4. Удаление отходов и очистки приборов и биологической безопасности кабинета

<ол>
  • Полностью погрузить в воду все отходы в 5% растворе дезинфицирующего средства в ведро с отходами в течение времени контакта не менее 10 мин. Дезинфекцию пипеток, серологических пипеток и других отходов, как это описано выше. Кроме того, брызги ведро отходов (внутри и снаружи) с 5% -ным раствором дезинфицирующего пусть решение оставаться в контакте с ковшом отходов в течение времени контакта 10 мин.
  • В ожидании времени контакта, чтобы истечь для отходов, смочите бумажное полотенце с 5% -ным раствором дезинфицирующего средства, вытирать инструменты, такие как микропипетками, и удалить их из BSC. Спрей руки в перчатках с 5% -ным раствором дезинфицирующего перед приведением руки в перчатках из II BSC класса.
    1. После удаления микропипетки из BSC, протрите их отдельной бумажным полотенцем с 70% -ным раствором этанола, чтобы избежать липкого осадка продукта на инструментах. Спрей любые инструменты, которые не могут быть эффективно протирать 5% дезинфицирующего и оставить в контакте с раствором в КБС в течение 10 мин.
  • После достаточного времени контакта, удалить все элементы из BSC. Возьмите предметы, в том числе отходов ведро отходов, содержащих материалы, к стоку. Полоскание предметы, которые могут быть использованы повторно, чтобы удалить дезинфицирующий остаток. Верните все элементы в их местах хранения.
  • Очистите рабочую поверхность КБС в класс II, кабинет стороны и назад, интерьер из стекла и створки 1 с 5% -ным раствором дезинфицирующего средства с последующим 70% -ным раствором этанола.
  • Вытащить и слейте серологических пипеток из ведра отходов и место поверхность-дезинфицировать серологических пипеток в отдельные лотки пипетки для автоклавирования (серологические пипетки может представлять опасность высевки и может порваться через мешок для мусора. Поместите эти пипетки в жесткий односторонний контейнер перед автоклавирование).
  • Залить содержимое ведра отходов в сетчатый фильтр, помещенной в нижней части раковины.
  • Доведите контейнер для биологически опасных отходов, который облицован с красным мешком биологической опасности раковине и сбросить содержимое straineг в красную сумку для биологически опасных отходов.

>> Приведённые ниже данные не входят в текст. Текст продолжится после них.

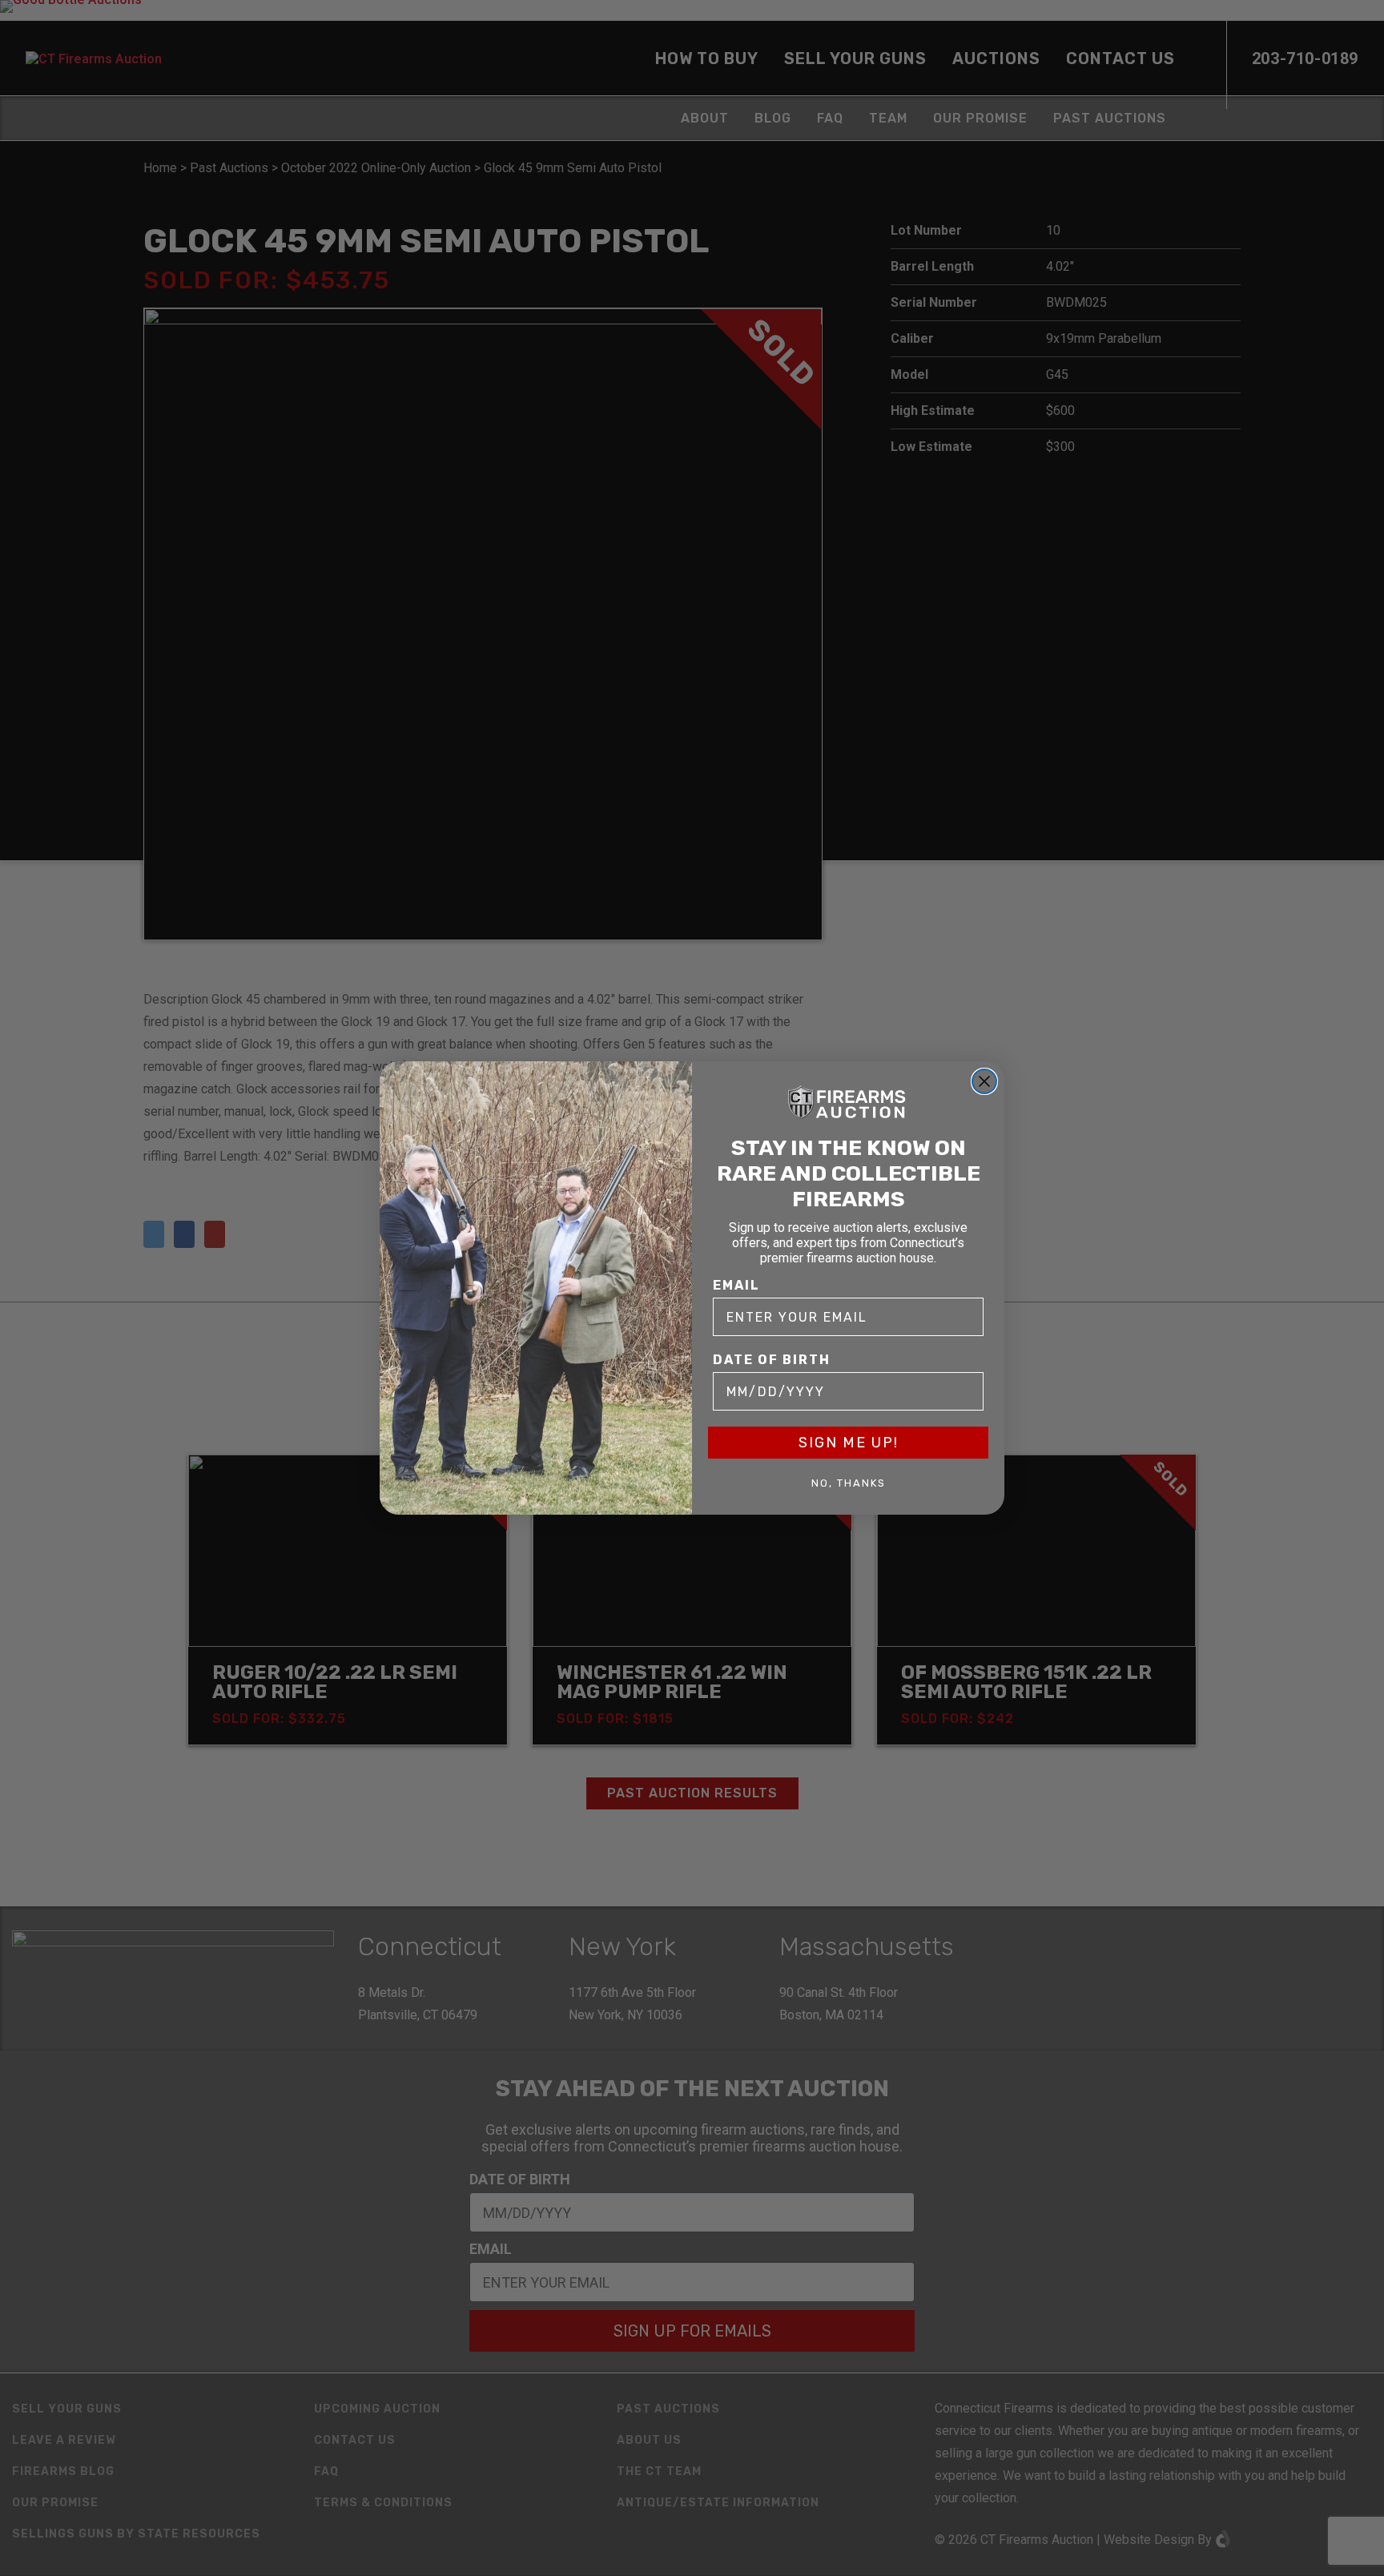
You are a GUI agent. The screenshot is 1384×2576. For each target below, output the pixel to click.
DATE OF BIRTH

Не суйте в сито, чтобы удалить микропипетка советы, которые могут приклеиться к внутренней поверхности фильтра. Хит сетчатый фильтр вдоль внутренней части контейнера для отходов, пока все советы не будут удалены, или использовать пару пинцета, чтобы удалить советы из сетчатого фильтра.
  • Промыть ведро отходов и место, чтобы высушить на стойке рядом с раковиной.
  • 5. автоклавирование отходов

    1. Удалите сумку биологической опасности из контейнера для биологически опасных отходов и поместить в автоклав лоток на тележке.
    2. Оставьте биологически опасных открытыми мешки и поместить часть автоклава ленты на внешней стороне сумки, соединяя сторон лотка автоклавный, чтобы держать сумку, прикрепленную в лотке.
    3. Поместите две части автоклава ленты на серологического лотке пипетку и пометьте его со своими инициалами и датой. Поместите серологические пипетки поднос на тележке с подносом в автоклаве.
    4. Откройте автоклав. Подключите входящий в комплект автоклав погрузка / разгрузка окRT в автоклав и вывести складную автоклавного платформу для отдыха на тележке.
    5. Извлеките металлический стержень из автоклава и открыть верхнюю часть. Поместите флакон биологический индикатор , содержащий споры Geobacillus stearothermophilus в металлический стержень , чтобы проверить , что цикл стерилизации в автоклаве был успешно завершен.
    6. Установите металлический стержень в центре мешка отходов в лотке автоклава, но убедитесь, что металлический стержень по-прежнему легко доступны.
    7. Поместите автоклавный поддон, заполненный отходами и серологических пипеток лоток на выдвигающейся автоклавного платформы и толкать его обратно в автоклав.
    8. Отсоединение автоклав загрузки / разгрузки тележки из автоклава и закройте автоклавной дверцу.
    9. Запустите автоклав.
    10. Не оставляйте автоклав до начала цикла. Операционный экран автоклава будет показывать время, оставшееся для этого запуска.
    11. После того, как автоклав запуска завершена, удалите биологическую INDicator и оценки для роста путем нагревания в указанном инкубаторе. Если рост обнаружен на биологический индикатор, повторно запустить мусор в автоклаве, а также оценить заново индикатор. Если никакого роста не обнаружено, удалить мусор с объекта.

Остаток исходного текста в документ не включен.